So geht es also am nächsten Morgen nochmals weiter im all-wheel Modus und guter Hoffnung. Schon am ersten Steilhang zieht es Brigitte wieder vor auszusteigen und zu Fuss voranzugehen. Kaum ist sie ein paar Meter weg vom Fahrzeug, ertönt ein scheusslich grell surrender Piepton in meiner Fahrerkabine. Ein Alarmton, den ich so noch nie gehört habe. Mein erster Gedanke, es muss was mit der Allradschaltung zu tun haben. Der Stresslevel steigt schon wieder ins Unermessliche und wir haben kaum ein paar hundert Meter geschafft. Ein Blick auf das Navigationstablet schafft Erleichterung. Es handelt sich um eine Hitzewarnmeldung der Behörden. Temperaturen von 43°C werden heute erwartet. Betrifft ja vermutlich eher die Regionen im Tal. Eine Notfallnummer wird gleich mitgeliefert. Warum ich so was auf mein Navi bekomme, keine Ahnung. Irgendwie muss ich bei der Locus Map App die entsprechende Notifications angeklickt haben. Für mich bedeutet das jedenfalls Entwarnung. Meine Maschine scheint ja doch in Ordnung zu sein. Das ist es, worauf es mir in dieser Situation ankommt.

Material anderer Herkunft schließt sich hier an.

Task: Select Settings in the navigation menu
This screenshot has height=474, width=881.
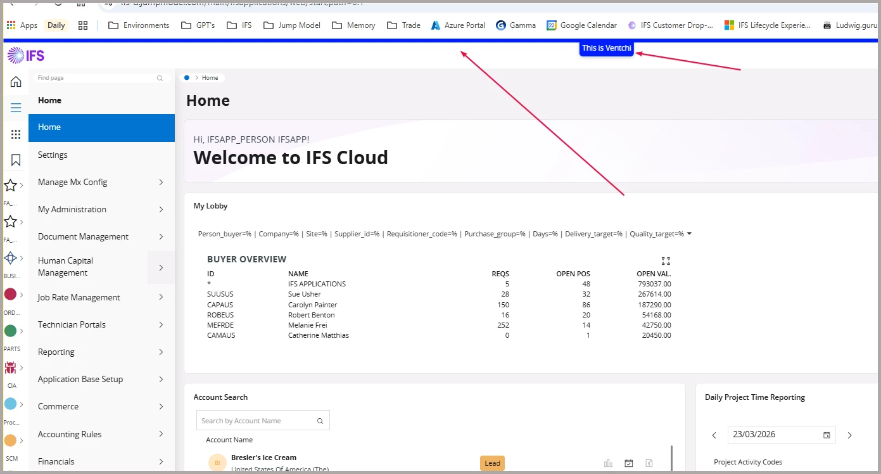Action: tap(53, 155)
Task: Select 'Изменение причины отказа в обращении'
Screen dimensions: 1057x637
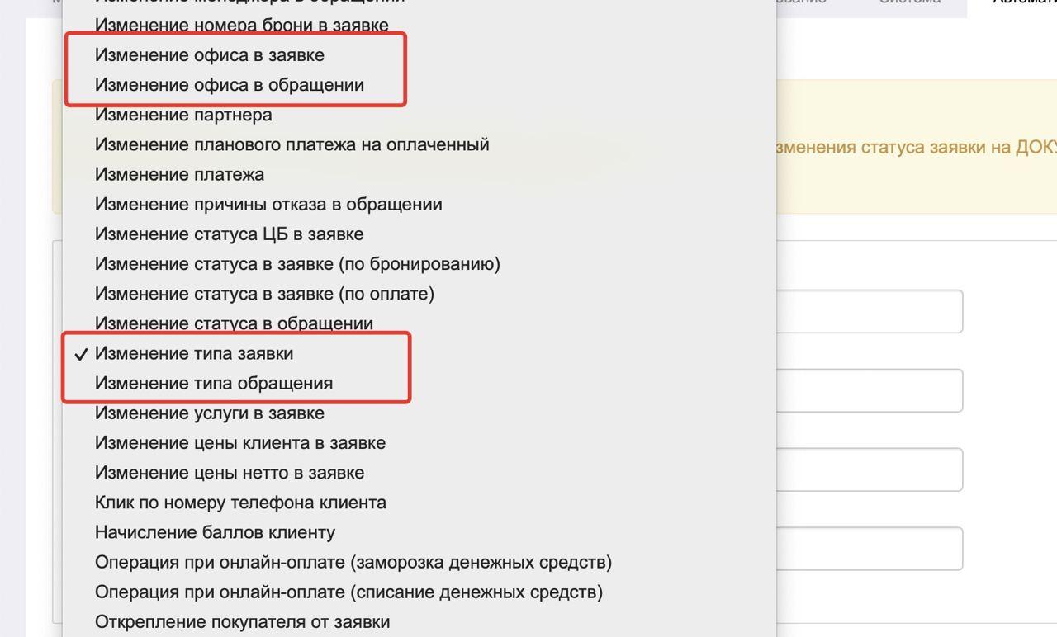Action: (268, 204)
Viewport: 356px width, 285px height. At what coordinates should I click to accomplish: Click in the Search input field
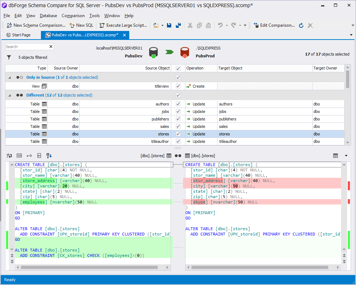(27, 47)
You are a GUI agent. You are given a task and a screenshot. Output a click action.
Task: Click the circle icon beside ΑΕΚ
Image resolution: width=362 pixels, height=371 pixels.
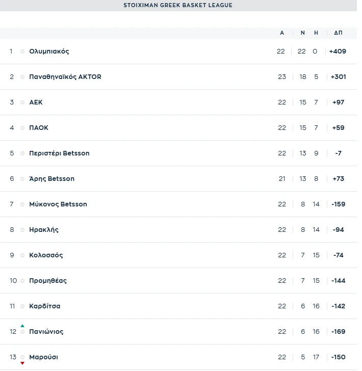pyautogui.click(x=22, y=102)
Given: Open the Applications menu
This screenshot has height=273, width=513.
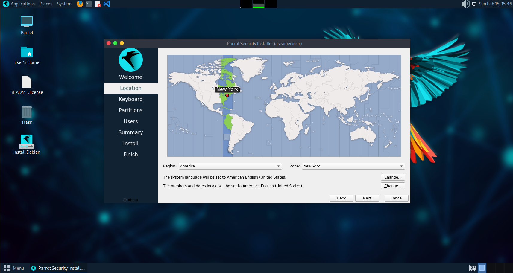Looking at the screenshot, I should click(19, 4).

Wie sich später herausstellt, hat auch Brigitte diese Nachricht auf ihr Handy bekommen. Ganz weg von Strahlungen scheinen wir also noch nicht zu sein. Netzwerk zu haben stört uns aber nicht. Im Notfall ist das immer gut. Ansonsten gibt es auch noch das Satellitentelefon, das haben wir aber zur Zeit noch nicht an Bord.
Wie am Vortag mit der Drohne rekognosziert, treffen wir kurze Zeit später auf einen unscheinbaren Trampelausfallweg von der sonst schon kleinen Piste. Er führt uns direkt auf eine Kuppe, zwischen Tannen und verhältnismässig niedrigem Gras. Wir haben es geschafft. Das ist er. Unser Rückzugsort, unser kleines Paradies. Unser Shangri-La ist gefunden. Hier wollen wir für die kommenden Tage ausspannen, uns nicht um die weitere Strecke oder einen nächsten Schlafplatz kümmern müssen. Wir sind gespannt, was zuerst zum Problem werden wird, Mangel an Wasser, Strom, Essen oder vielleicht doch unsere Ungeduld? Unser erster Autarkietest kann beginnen.

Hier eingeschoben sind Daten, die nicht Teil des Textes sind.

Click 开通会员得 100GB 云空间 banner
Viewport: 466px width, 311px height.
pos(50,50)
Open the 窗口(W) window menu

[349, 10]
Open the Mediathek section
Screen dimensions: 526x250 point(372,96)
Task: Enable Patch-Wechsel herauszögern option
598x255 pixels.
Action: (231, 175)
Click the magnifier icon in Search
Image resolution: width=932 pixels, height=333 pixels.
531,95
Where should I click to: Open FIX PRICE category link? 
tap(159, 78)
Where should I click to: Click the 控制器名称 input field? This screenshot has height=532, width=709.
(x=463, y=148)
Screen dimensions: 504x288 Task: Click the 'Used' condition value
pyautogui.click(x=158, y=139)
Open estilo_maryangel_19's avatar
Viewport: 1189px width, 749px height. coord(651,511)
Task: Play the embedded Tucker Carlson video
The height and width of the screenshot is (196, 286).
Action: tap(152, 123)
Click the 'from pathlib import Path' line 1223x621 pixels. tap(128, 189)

Wir richten uns sorgfältig ein. Das heisst ich rangiere unseren Unimog hin und her bis er perfekt steht. Zur Aussicht, bezüglich Schattenwurf und natürlich, dank der Druckluftkissen, flach.
Wir geniessen ja das Reisen in vollen Zügen. Aber auch das Rasten hat seinen Reiz. Insbesondere, wenn man weiss, bezüglich der Hitzewelle alles richtig gemacht zu haben. Hier oben, inzwischen auf zirka 1'170 m.ü.M., lässt es sich gut aushalten. Wir sind nun schon genau einen Monat auf Achse. Wie doch die Zeit vergeht. Der Reisealltag ist ja schon ein wenig zur Routine geworden. Das ausgiebige Rasten ist aber noch Neuland für uns. Endlich findet Brigitte auch mal Zeit, ihre Fotos zu bearbeiten und ich diesen Blog ajour zu bringen. Den einmonatigen Reisegeburtstag feiern wir mit einem Grillwurst Abendessen und zur Verdauung einen Appenzeller von unseren lieben Freunden zuhause.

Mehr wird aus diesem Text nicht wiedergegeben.